Sin saber qué hacer, se internaron en la arena hasta casi llegar al mar. Atardecía con hermosos colores en el cielo.

Miriam quiso sacarle una foto al horizonte y descubrió que le habían robado el celular.

-No importa -dijo ante el gesto preocupado de Samuel-, las imágenes están guardadas en la Nube.

Se recostaron boca arriba en la arena, como dos adolescentes, y ella le tomó la mano.

-Mañana temprano salimos rumbo al norte -dijo Miriam-, la meta es llegar a Salvador de Bahía.
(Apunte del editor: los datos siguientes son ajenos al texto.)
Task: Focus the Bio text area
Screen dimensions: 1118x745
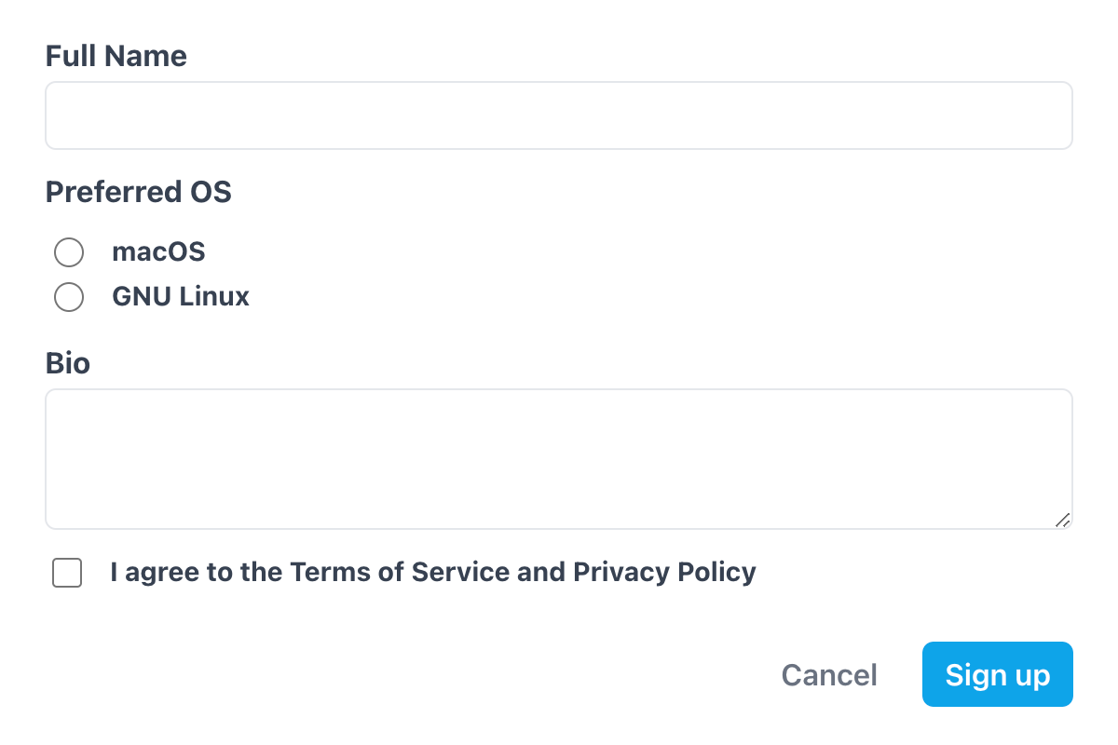Action: click(559, 458)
Pero ya estamos viejos para los amores de verano, tenemos que volver a vernos.

-No me siento viejo -contestó Samuel.

 

* * *

 

Al día siguiente, Samuel abandonó su hotel y arrendó un pequeño departamento amueblado en Copacabana, a escasas cuadras del océano. Con Miriam intercambiaron sus números telefónicos y correos electrónicos. Ella volvería a Brasil en cuanto pudiese y él le prometió que la esperaría todo el tiempo que fuera necesario. «No necesito conocerte más», recordó que ella le había dicho.

De pie ante el comedor de su nueva morada, escuchó las voces de los vecinos en los corredores y en los departamentos adyacentes. Era un placer oírles su portugués atolondrado. Entonces se decidió a escribir una novela. Fue en busca de su computador y tomó asiento. A fin de cuentas, era lo que siempre había querido.